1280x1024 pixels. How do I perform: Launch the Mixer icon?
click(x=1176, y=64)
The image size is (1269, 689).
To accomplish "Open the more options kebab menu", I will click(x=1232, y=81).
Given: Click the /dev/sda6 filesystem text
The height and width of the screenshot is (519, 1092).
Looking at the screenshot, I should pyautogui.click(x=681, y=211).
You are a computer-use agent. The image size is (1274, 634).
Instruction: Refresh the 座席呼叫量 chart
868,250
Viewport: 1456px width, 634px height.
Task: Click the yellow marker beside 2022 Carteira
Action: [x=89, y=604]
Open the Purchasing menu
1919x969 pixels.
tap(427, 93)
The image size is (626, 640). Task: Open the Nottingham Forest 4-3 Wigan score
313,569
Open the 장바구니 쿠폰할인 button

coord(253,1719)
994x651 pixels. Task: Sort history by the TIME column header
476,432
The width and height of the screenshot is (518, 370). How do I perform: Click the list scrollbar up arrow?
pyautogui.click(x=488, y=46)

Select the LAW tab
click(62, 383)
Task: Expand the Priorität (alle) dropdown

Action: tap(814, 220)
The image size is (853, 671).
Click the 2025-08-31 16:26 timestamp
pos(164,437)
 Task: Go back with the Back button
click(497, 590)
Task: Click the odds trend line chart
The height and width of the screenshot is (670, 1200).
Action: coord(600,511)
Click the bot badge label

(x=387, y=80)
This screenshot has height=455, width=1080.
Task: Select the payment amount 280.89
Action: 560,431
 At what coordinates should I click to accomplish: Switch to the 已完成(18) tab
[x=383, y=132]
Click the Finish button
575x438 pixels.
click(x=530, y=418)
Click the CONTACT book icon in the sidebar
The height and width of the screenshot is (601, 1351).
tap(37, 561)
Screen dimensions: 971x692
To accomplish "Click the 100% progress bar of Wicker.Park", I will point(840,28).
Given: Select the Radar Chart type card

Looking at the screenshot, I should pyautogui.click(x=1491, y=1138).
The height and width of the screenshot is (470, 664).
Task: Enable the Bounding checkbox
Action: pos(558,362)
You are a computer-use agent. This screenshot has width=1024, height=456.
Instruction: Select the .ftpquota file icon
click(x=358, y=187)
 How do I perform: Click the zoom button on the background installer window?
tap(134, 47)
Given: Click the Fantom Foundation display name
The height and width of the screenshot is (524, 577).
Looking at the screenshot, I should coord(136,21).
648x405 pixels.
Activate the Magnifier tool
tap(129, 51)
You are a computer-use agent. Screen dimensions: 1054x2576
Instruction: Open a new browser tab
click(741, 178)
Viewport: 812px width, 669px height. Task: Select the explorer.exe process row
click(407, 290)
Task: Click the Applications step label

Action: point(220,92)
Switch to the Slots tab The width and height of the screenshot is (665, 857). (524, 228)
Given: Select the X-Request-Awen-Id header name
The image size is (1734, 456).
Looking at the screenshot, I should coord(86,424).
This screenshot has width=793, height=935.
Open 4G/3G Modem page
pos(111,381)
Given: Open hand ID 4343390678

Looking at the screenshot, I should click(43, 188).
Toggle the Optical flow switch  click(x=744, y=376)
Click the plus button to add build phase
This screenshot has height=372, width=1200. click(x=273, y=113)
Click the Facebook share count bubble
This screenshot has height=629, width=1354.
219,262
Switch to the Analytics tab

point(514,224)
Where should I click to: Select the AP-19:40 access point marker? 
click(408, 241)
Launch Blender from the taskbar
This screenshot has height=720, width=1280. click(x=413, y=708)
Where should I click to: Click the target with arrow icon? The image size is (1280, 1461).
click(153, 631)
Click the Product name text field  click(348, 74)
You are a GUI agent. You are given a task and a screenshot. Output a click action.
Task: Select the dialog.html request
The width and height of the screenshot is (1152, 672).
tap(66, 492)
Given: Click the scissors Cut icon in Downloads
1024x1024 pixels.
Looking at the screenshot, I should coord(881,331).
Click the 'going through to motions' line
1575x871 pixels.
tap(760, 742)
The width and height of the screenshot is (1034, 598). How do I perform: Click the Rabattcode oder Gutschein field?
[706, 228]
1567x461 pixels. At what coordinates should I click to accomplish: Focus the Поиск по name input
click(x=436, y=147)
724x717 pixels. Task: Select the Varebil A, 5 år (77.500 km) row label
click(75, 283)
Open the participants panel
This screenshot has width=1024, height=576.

::::::

TASK DETAILS: Set all the entries above down again exactly.

EXERCISE RESULT:
1280x1024 pixels. How do I perform: Launch the Mixer icon?
click(x=1176, y=64)
The image size is (1269, 689).
To accomplish "Open the more options kebab menu", I will click(x=1232, y=81).
Given: Click the /dev/sda6 filesystem text
The height and width of the screenshot is (519, 1092).
Looking at the screenshot, I should pyautogui.click(x=681, y=211).
You are a computer-use agent. The image size is (1274, 634).
Instruction: Refresh the 座席呼叫量 chart
868,250
Viewport: 1456px width, 634px height.
Task: Click the yellow marker beside 2022 Carteira
Action: [x=89, y=604]
Open the Purchasing menu
1919x969 pixels.
tap(427, 93)
The image size is (626, 640). Task: Open the Nottingham Forest 4-3 Wigan score
313,569
Open the 장바구니 쿠폰할인 button

coord(253,1719)
994x651 pixels. Task: Sort history by the TIME column header
476,432
The width and height of the screenshot is (518, 370). How do I perform: Click the list scrollbar up arrow?
pyautogui.click(x=488, y=46)

Select the LAW tab
click(62, 383)
Task: Expand the Priorität (alle) dropdown

Action: tap(814, 220)
The image size is (853, 671).
Click the 2025-08-31 16:26 timestamp
pos(164,437)
 Task: Go back with the Back button
click(497, 590)
Task: Click the odds trend line chart
The height and width of the screenshot is (670, 1200).
Action: coord(600,511)
Click the bot badge label

(x=387, y=80)
This screenshot has height=455, width=1080.
Task: Select the payment amount 280.89
Action: 560,431
 At what coordinates should I click to accomplish: Switch to the 已完成(18) tab
[x=383, y=132]
Click the Finish button
575x438 pixels.
click(x=530, y=418)
Click the CONTACT book icon in the sidebar
The height and width of the screenshot is (601, 1351).
tap(37, 561)
Screen dimensions: 971x692
To accomplish "Click the 100% progress bar of Wicker.Park", I will point(840,28).
Given: Select the Radar Chart type card

Looking at the screenshot, I should pyautogui.click(x=1491, y=1138).
The height and width of the screenshot is (470, 664).
Task: Enable the Bounding checkbox
Action: pos(558,362)
You are a computer-use agent. This screenshot has width=1024, height=456.
Instruction: Select the .ftpquota file icon
click(x=358, y=187)
 How do I perform: Click the zoom button on the background installer window?
tap(134, 47)
Given: Click the Fantom Foundation display name
The height and width of the screenshot is (524, 577).
Looking at the screenshot, I should coord(136,21).
648x405 pixels.
Activate the Magnifier tool
tap(129, 51)
You are a computer-use agent. Screen dimensions: 1054x2576
Instruction: Open a new browser tab
click(741, 178)
Viewport: 812px width, 669px height. Task: Select the explorer.exe process row
click(407, 290)
Task: Click the Applications step label

Action: point(220,92)
Switch to the Slots tab The width and height of the screenshot is (665, 857). (524, 228)
Given: Select the X-Request-Awen-Id header name
The image size is (1734, 456).
Looking at the screenshot, I should coord(86,424).
This screenshot has width=793, height=935.
Open 4G/3G Modem page
pos(111,381)
Given: Open hand ID 4343390678

Looking at the screenshot, I should click(43, 188).
Toggle the Optical flow switch  click(x=744, y=376)
Click the plus button to add build phase
This screenshot has height=372, width=1200. click(x=273, y=113)
Click the Facebook share count bubble
This screenshot has height=629, width=1354.
219,262
Switch to the Analytics tab

point(514,224)
Where should I click to: Select the AP-19:40 access point marker? 
click(408, 241)
Launch Blender from the taskbar
This screenshot has height=720, width=1280. click(x=413, y=708)
Where should I click to: Click the target with arrow icon? The image size is (1280, 1461).
click(153, 631)
Click the Product name text field  click(348, 74)
You are a GUI agent. You are given a task and a screenshot. Output a click action.
Task: Select the dialog.html request
The width and height of the screenshot is (1152, 672).
tap(66, 492)
Given: Click the scissors Cut icon in Downloads
1024x1024 pixels.
Looking at the screenshot, I should coord(881,331).
Click the 'going through to motions' line
1575x871 pixels.
tap(760, 742)
The width and height of the screenshot is (1034, 598). How do I perform: Click the Rabattcode oder Gutschein field?
[706, 228]
1567x461 pixels. At what coordinates should I click to accomplish: Focus the Поиск по name input
click(x=436, y=147)
724x717 pixels. Task: Select the Varebil A, 5 år (77.500 km) row label
click(75, 283)
Open the participants panel
This screenshot has width=1024, height=576.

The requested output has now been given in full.